PMI Talent Triangle: Business Acumen


Presentation: Value Management in the Public Service: More than ROI, Manage for Return to Mission

Abstract: We don’t get full value out of many projects in the public service, of which IT is a large category. While the road to “sub-value IT” may be wide (lack of persistent business integration, failure to reinvent workflows, failure to support full use, adoption and uptake of new systems), the bullet train to failure is the lack of IT’s contribution to mission success. The problem is that we count the wrong things, focusing on attributes of projects such as cheaper, better, faster. By not focusing on outcomes generated by the investment of time and money on projects, we can at best deliver what the executives asked for, but not what the customer needs.
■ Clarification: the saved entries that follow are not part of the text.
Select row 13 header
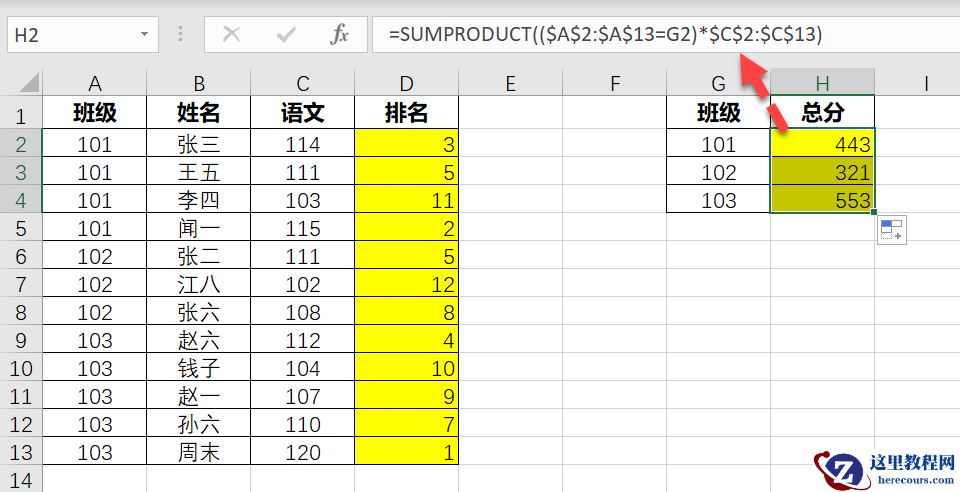The width and height of the screenshot is (960, 492). click(21, 452)
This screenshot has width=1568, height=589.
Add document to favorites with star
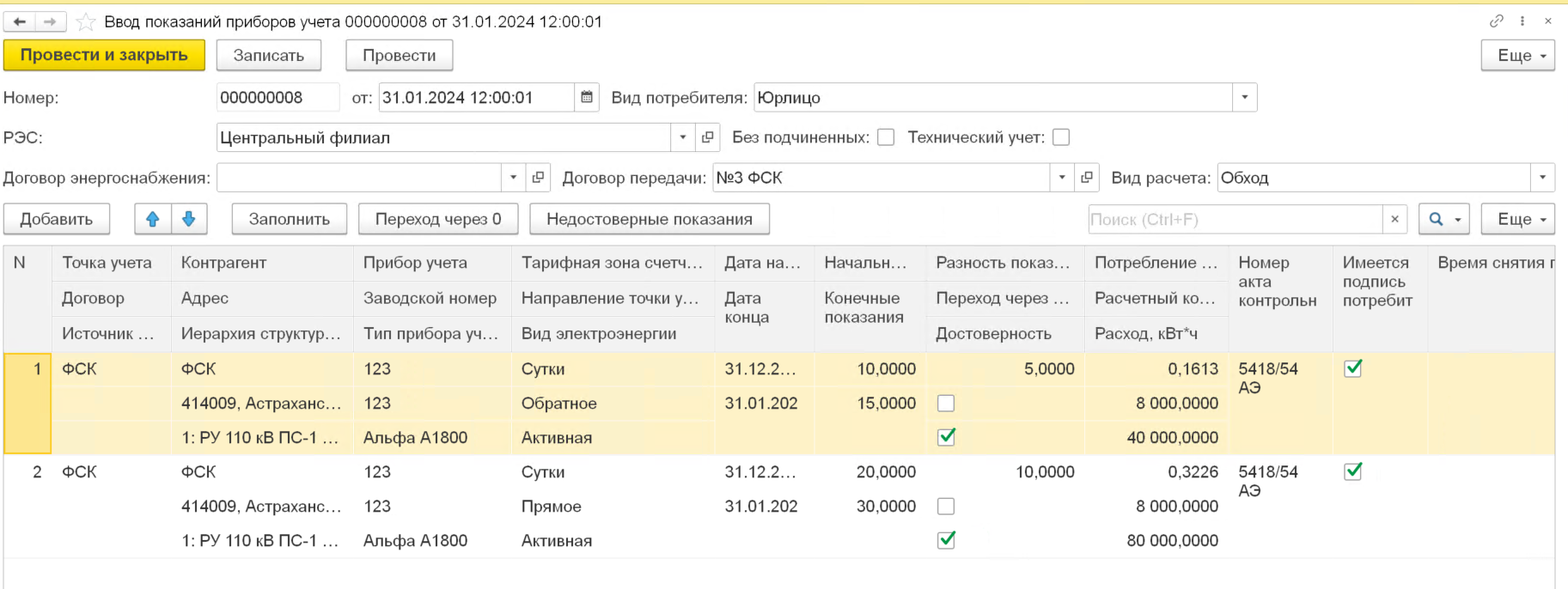click(86, 22)
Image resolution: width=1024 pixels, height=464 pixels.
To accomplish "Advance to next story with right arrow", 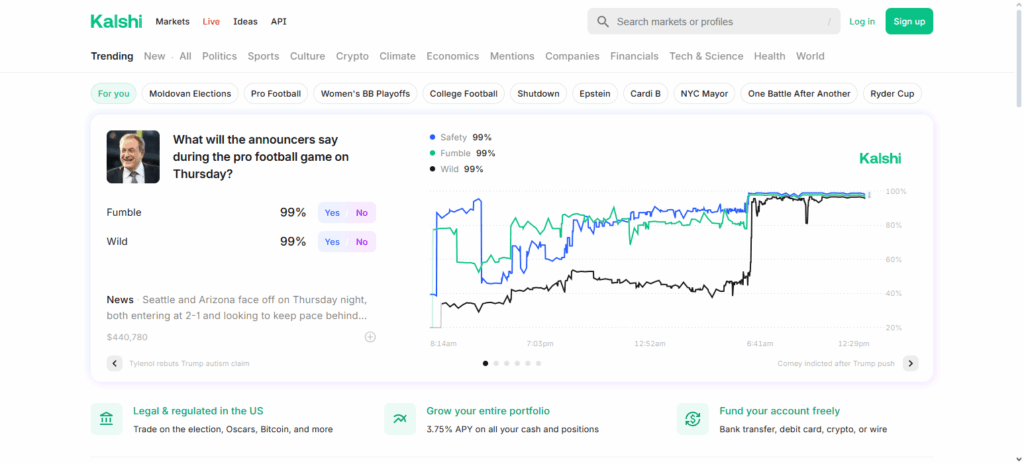I will [910, 363].
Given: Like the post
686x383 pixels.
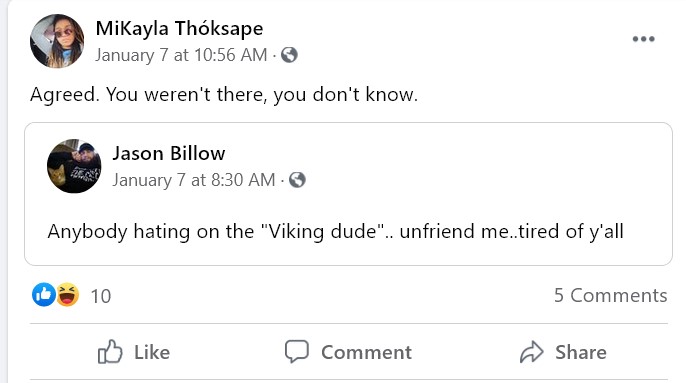Looking at the screenshot, I should (134, 352).
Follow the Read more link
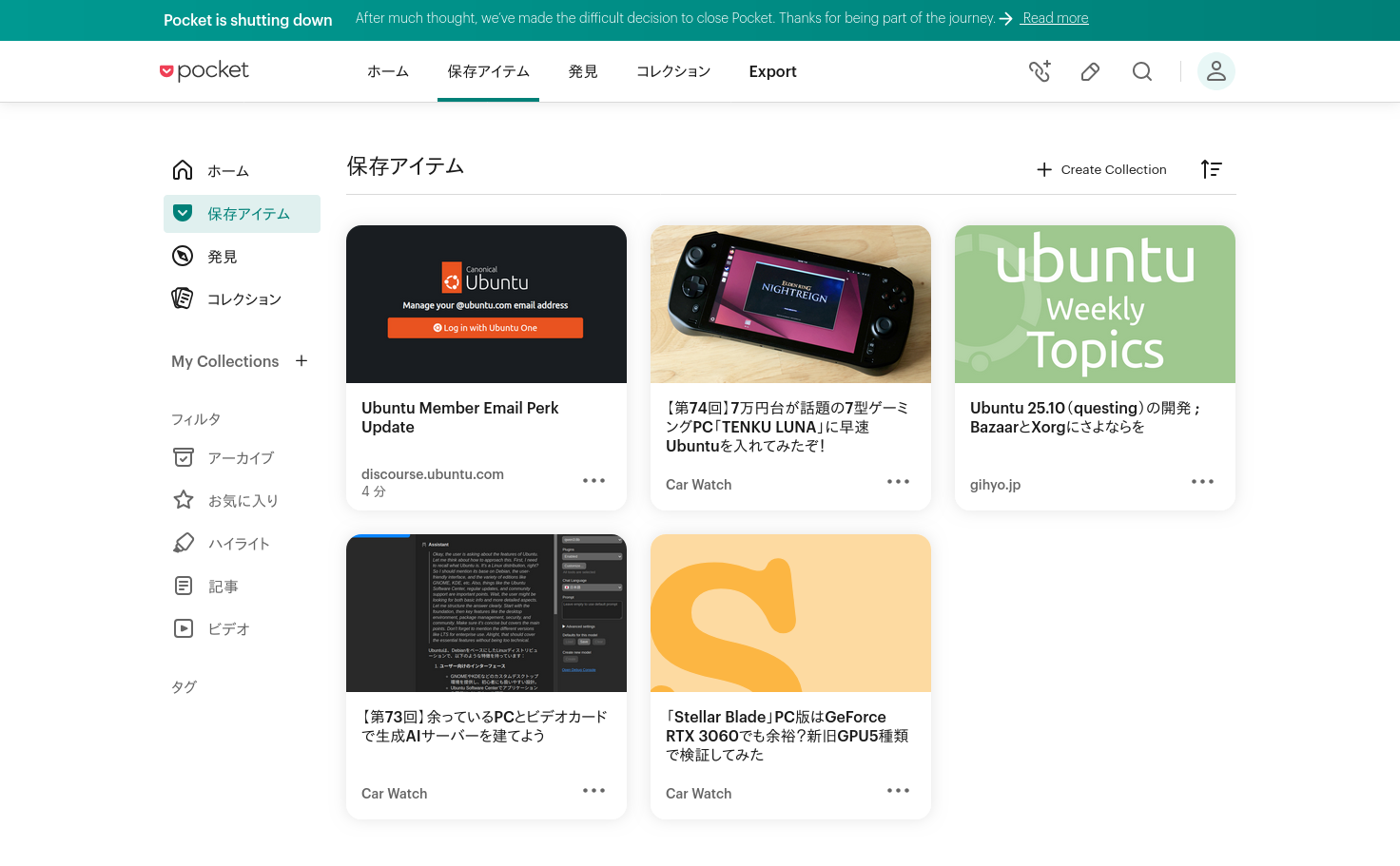 [x=1055, y=18]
The situation calls for a new analysis and new approach project design: We can move past cost management, Return on Investment and our traditional focus on efficiency of the DevOps cycle (in IT for example) to an economics of value, achieve Return to Mission (RTM). With a Value Economics mindset, we can manage for value, pushing past “delivering projects” or even User/Customer experience, to user impact. It’s about planning for outcomes generated by the use, adoption, or uptake of the products and services we as PMs produce. Employing processes of value design, value accounting and value delivery, Value Management improves IT systems’ design, enables analysis for decision-making, and improves mission outcomes by intent.
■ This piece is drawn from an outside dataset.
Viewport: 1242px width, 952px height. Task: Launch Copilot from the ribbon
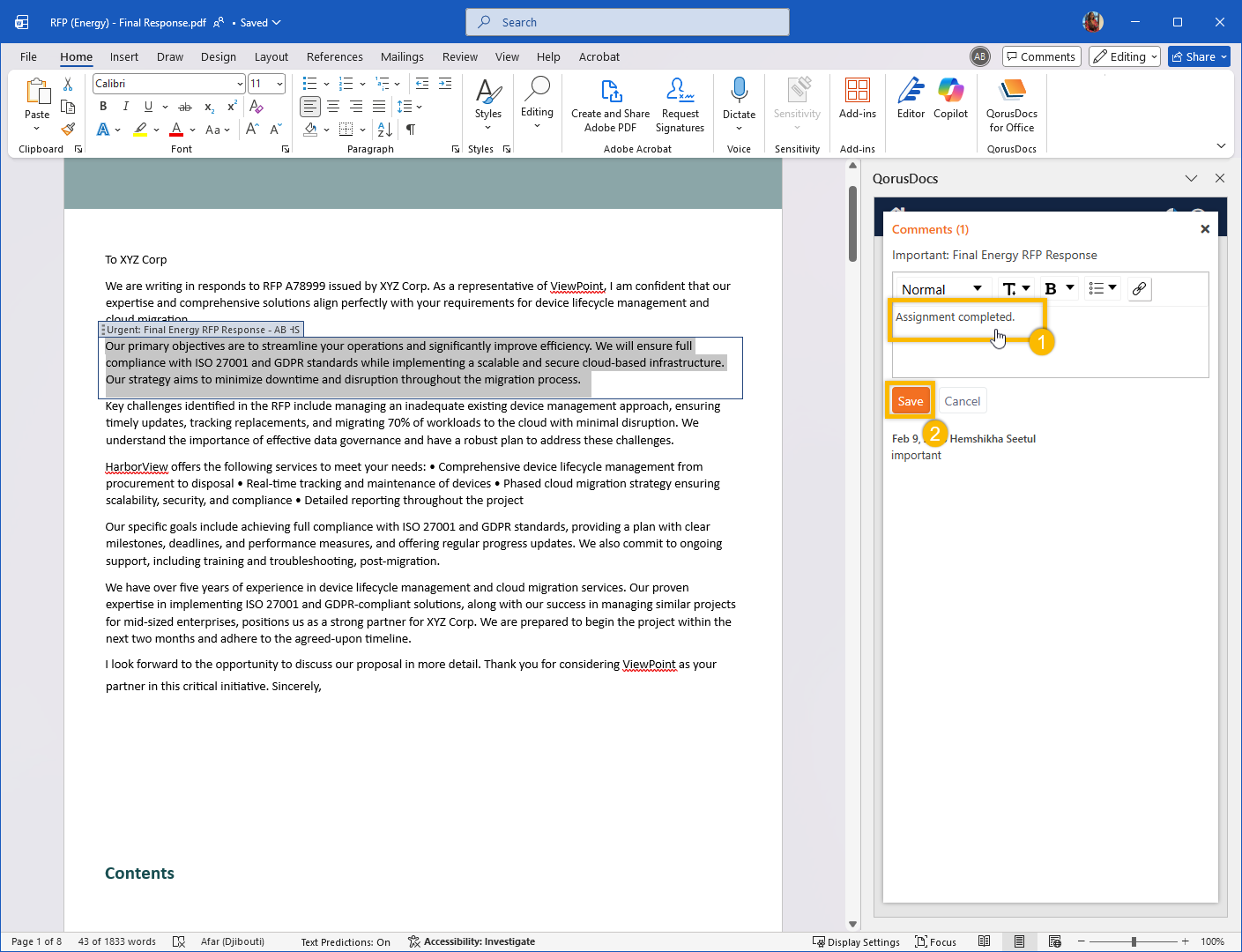[x=950, y=98]
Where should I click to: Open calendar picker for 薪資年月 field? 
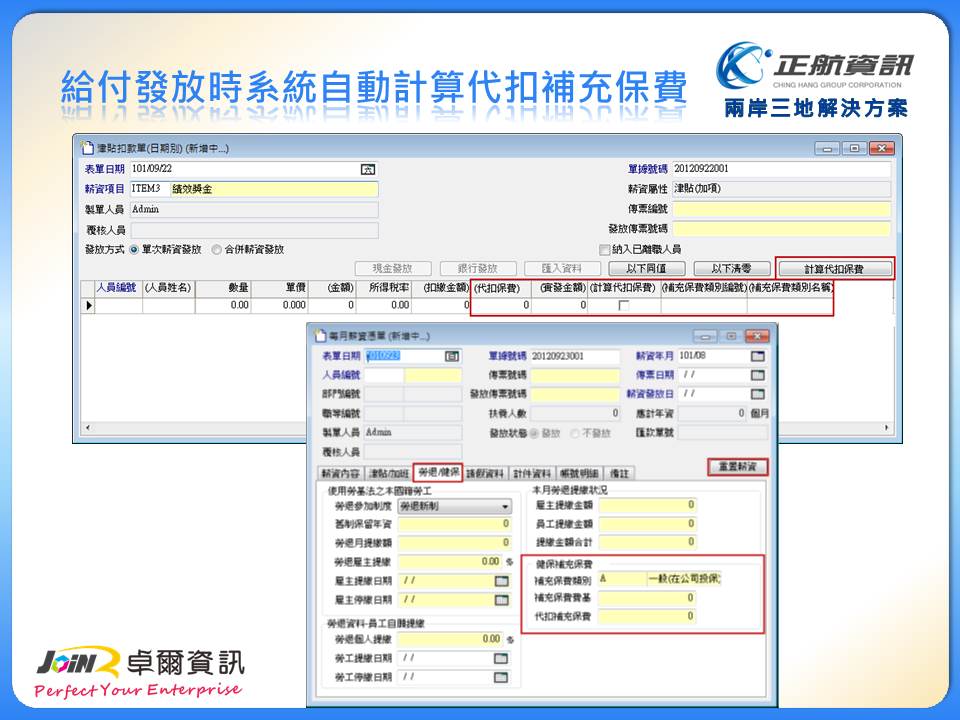758,355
This is a call to action for PMs. Value Management we can validate the benefits of the project, answering, “is it worth it?” By measuring the right things, defining the right units of outcomes, federal and nonprofit executives can make the implicit (“we want to improve mission performance”) explicit and visible (“we can show user benefit”). It’s about customer value, and it’s what our executives expect when they budget for projects, when they give us investments to manage. Projects deliver on mission and strategy…it’s time we measured it.

PMI Talent Triangle: Strategic and Business Management (Business Acumen)
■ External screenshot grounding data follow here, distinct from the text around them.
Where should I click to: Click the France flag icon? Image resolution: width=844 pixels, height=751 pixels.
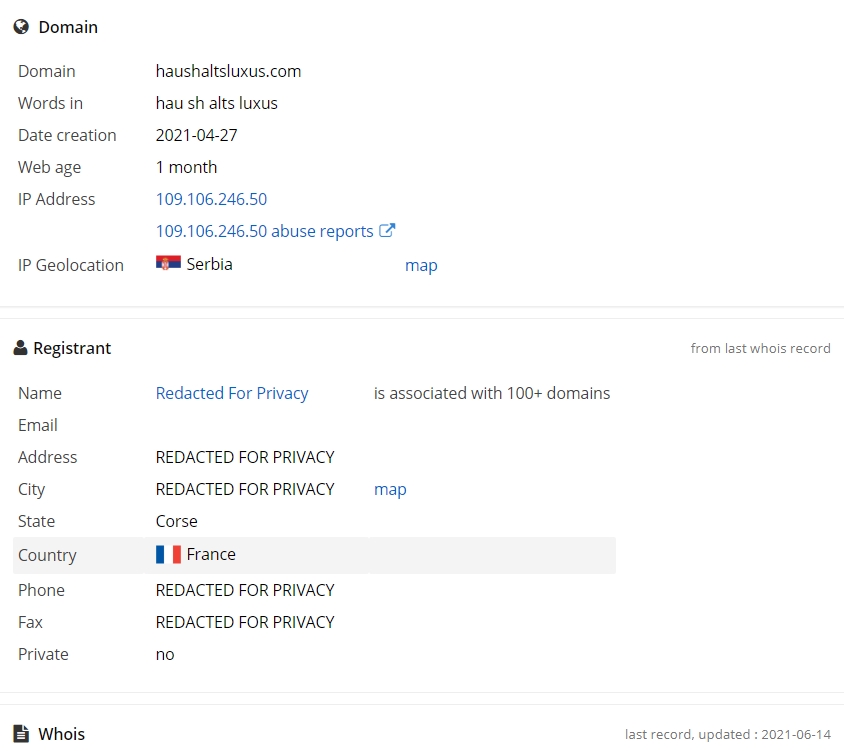(x=168, y=554)
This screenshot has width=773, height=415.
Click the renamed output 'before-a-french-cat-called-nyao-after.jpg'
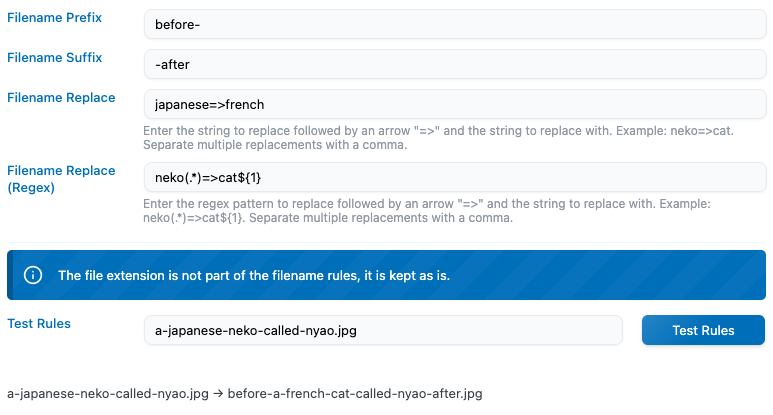[355, 394]
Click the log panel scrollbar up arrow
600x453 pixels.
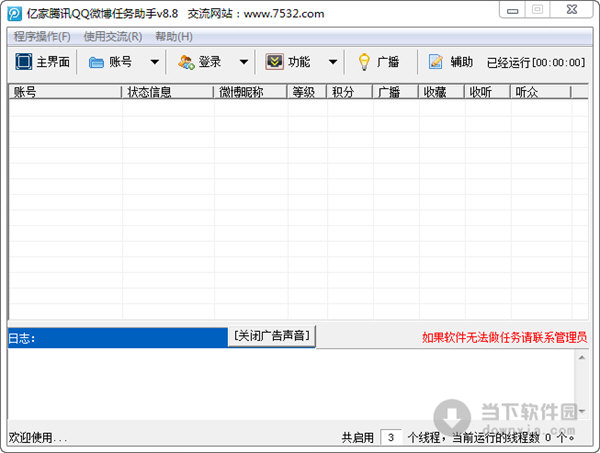(x=581, y=357)
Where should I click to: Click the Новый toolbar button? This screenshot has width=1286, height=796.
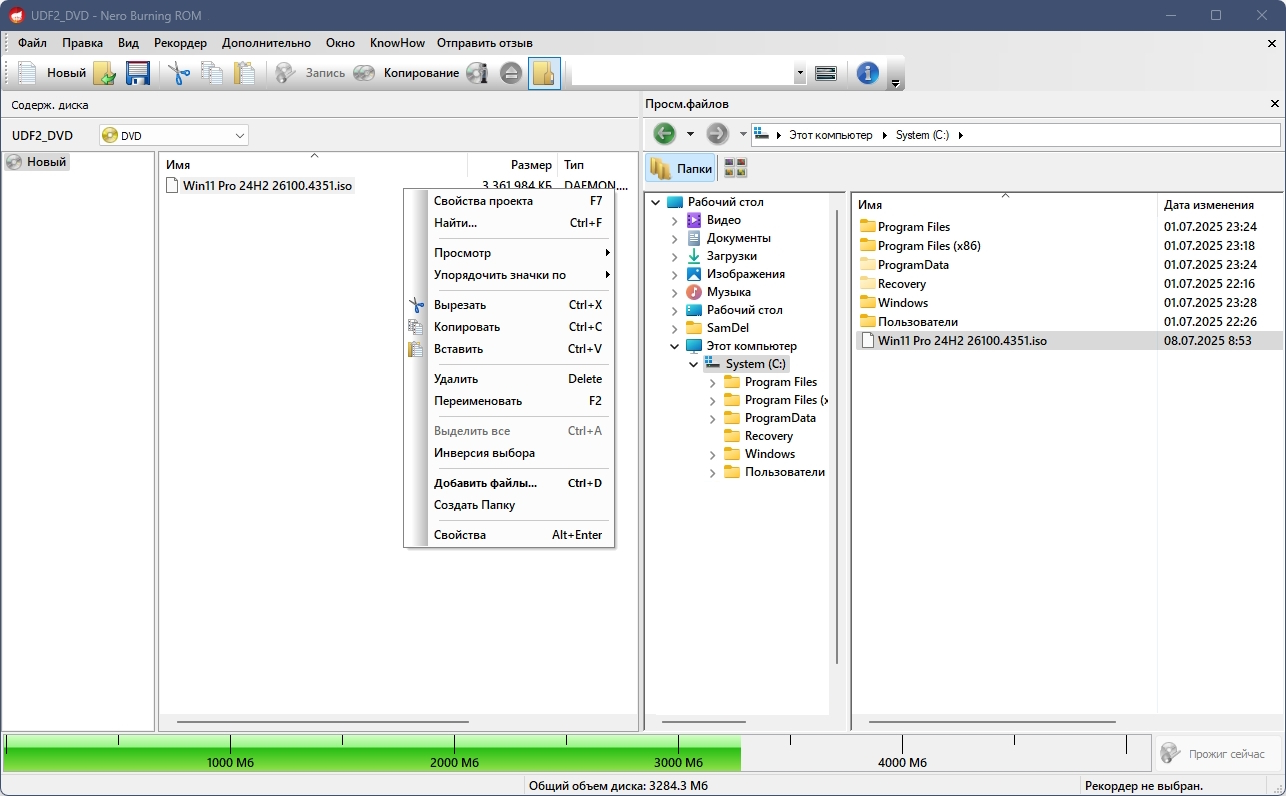click(52, 73)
Biography: With over 25 years of experience in the federal government and as a consultant, Kendall Lott is the CEO/President of M Powered Strategies, Inc, a change management consulting firm in Washington DC that supports organizations in public service. He has been owner of the company since 2008. His professional background includes government service as a Presidential Management Fellow and as a career civil servant at the Departments of Agriculture and Justice, as well as service as a Peace Corps Volunteer (Micronesia). His government consulting career has included extensive tours in Jordan, India and Malaysia. His professional interests and experiences are in:

  • economic analysis of projects
  • business process reengineering and design
  • organizational change management
  • program design
  • facilitation (strategy, risk, process design, organizational design)
  • management coaching

A certified Project Management Professional (PMP®), he served as a volunteer in management and executive positions with Washington DC Chapter of the Project Management Institute (PMIWDC) for over a decade, and has been the COO and CEO of PMIWDC. Other volunteer roles include: the Executive Director of the Project Management Day of Service, the Chairman of the Board of the PM4Change non-profit organization, and the host and producer of the PM Point of View® podcast. Since 2021 he has been the host of PMI Southern Maryland Chapter “True Talks” talk show series. He has won volunteer leadership awards with PMI at the regional and nation level.

Kendall is a Gallup certified StrengthFinders® , DiSC® and Myers Briggs Type Indicator (MBTI) ® coach. He holds a Master of International Relations from the School of Global Policy and Strategy at the University of California, San Diego, and a Bachelor of Arts in Economics and Political Science from Indiana University, Bloomington.